[En Vue] Didier Pargade, dit “Chaussette”, en selle contre la précarité 

À 50 ans, cet ancien sans-abri surnommé “Chaussette”, est parti le 21 mars de Toulouse pour rejoindre Paris en vélo. Répondant à l’appel national “Pour nos droits contre leurs privilèges” lancé par plusieurs associations, il souhaite porter la voix des précaires et des mal-logés dans le débat présidentiel. 

chaussette mal logement
Franck Alix / JT

TOUR – Sacoches arrimées à son vélo, béret vissé sur la tête et gilet jaune fluo portant le sigle de l’association Droit au logement (DAL), Didier Pargade était prêt, ce mardi 21 mars, à s’élancer pour un périple hors du commun, baptisé “Tricot tour”. Originaire de Lannemezan, dans les Hautes-Pyrénées, il a décidé de relier Toulouse à Paris en vélo pour alerter les candidats à la présidentielle sur la précarité.

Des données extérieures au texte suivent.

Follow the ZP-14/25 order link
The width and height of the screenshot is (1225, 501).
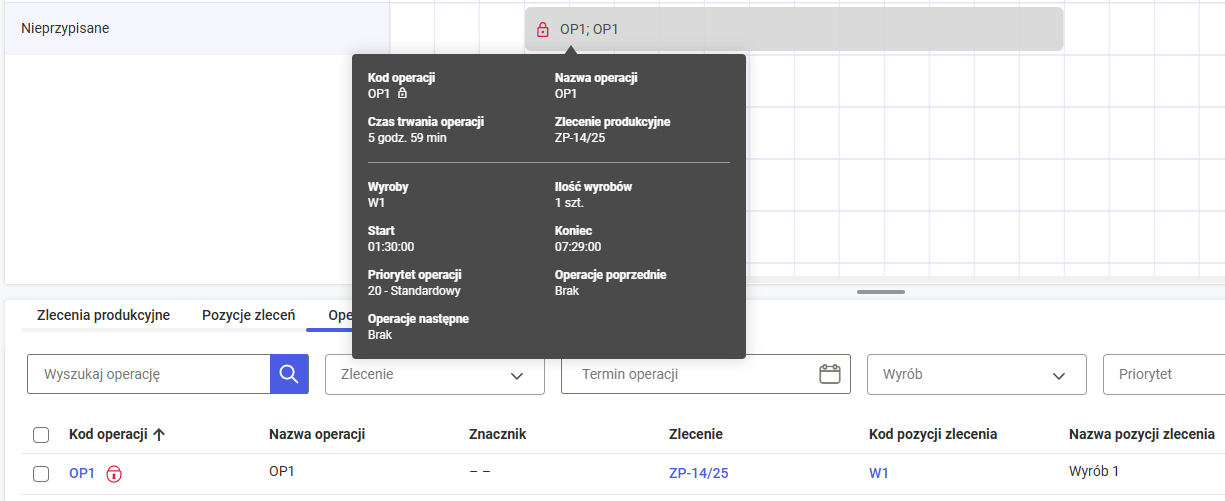(x=698, y=473)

PORTE-VOIX – «Une grande précarité se développe et les candidats n’en parlent pas. L’affaire Fillon a gelé les débats», lance Didier Pargade. Dans ce contexte, il estime que «c’est aux précaires de porter leur propre voix.» Il veut aussi mettre en avant les solutions entre les mains des élus. Il demande, en particulier, «l’application de la loi sur la réquisition des logements vacants. »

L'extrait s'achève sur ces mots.